PEP 649: Avoid creation of function objects for `__annotate__`

JelleZijlstra commented 1 month ago

Currently, when a class, function, or module has any annotations, we always generate an __annotate__ function object at import time. A function object takes 168 bytes. But in most cases, all of the relevant fields on an __annotate__ function are predictable (there's no docstring and no defaults or kwdefaults, the name is __annotate__, etc.). So we could save significant memory by constructing only a smaller object and constructing the function on demand when somebody asks for it (by accessing __annotate__).

We need the following to create an __annotate__ function object:

The code object itself. That's inescapable.
The globals dict. For function annotations, we can reuse the function's globals. For module annotations, we can use the module dict. But for classes, the __annotate__ descriptor can't easily get to the globals dict. To do this, we may need a new bytecode that just loads the current globals.
The closure tuple. Module annotations never have this, classes always have it (a reference to the classdict), functions often have it (always for methods, never for global functions, often for nested functions).

I am thinking of a format where __annotate__ can be any of the following:

A function, like today
A bare code object
A tuple containing a code object at position 0, optionally a globals dict at position 1, plus any number of cell objects

__annotate__ getters would have to recognize the second and third cases and translate them into function objects on the fly.

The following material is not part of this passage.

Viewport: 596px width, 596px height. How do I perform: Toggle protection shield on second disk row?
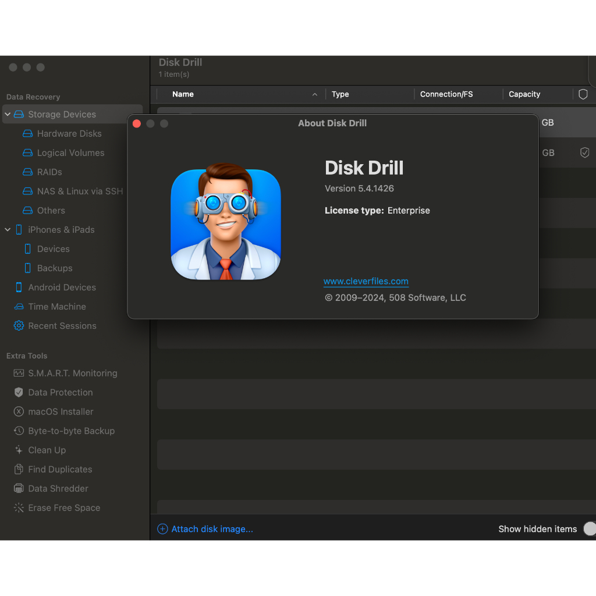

As a result, users accessing .__annotate__ would never see the tuple, though those who peek directly into a module or class's __dict__ might.

Other related opportunities for optimization:

Tools like functools.wraps would unnecessarily force materialization of the __annotate__ function. Not sure there's an elegant solution for this.
The function objects created for various PEP 695/696 objects (e.g., TypeVar bounds) work very similarly to annotate functions, and we could apply the same optimization to them.
A code object by itself is also pretty big (232 bytes), and many of its fields are not needed for an annotate function that may never get executed. We could internally create a more streamlined "mini-codeobject" and materialize the real code object only when necessary.

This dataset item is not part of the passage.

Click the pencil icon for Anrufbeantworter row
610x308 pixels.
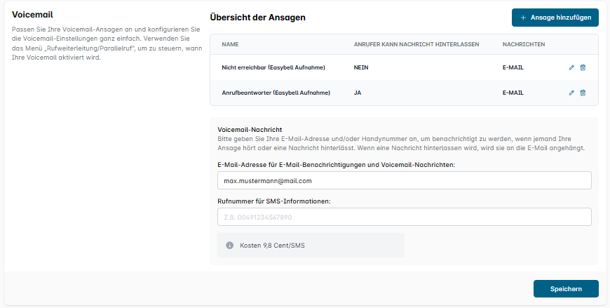click(571, 93)
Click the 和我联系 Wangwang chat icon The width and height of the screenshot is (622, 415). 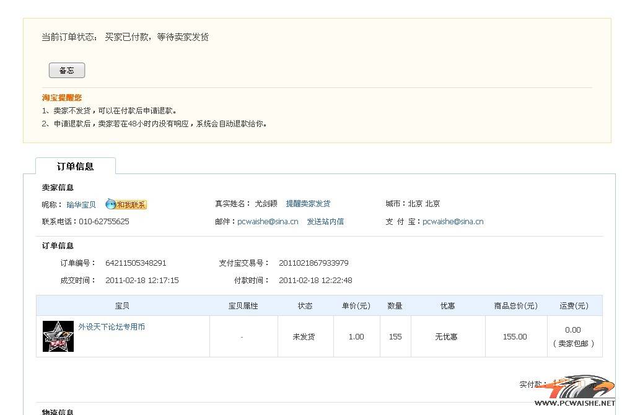click(126, 204)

JelleZijlstra commented 1 month ago

We could internally create a more streamlined "mini-codeobject" and materialize the real code object only when necessary

Maybe a variation of this could be that we create a bytestring with the marshalled code object, and unmarshal it only on demand.

JelleZijlstra commented 1 month ago

Tools like functools.wraps would unnecessarily force materialization of the annotate function. Not sure there's an elegant solution for this.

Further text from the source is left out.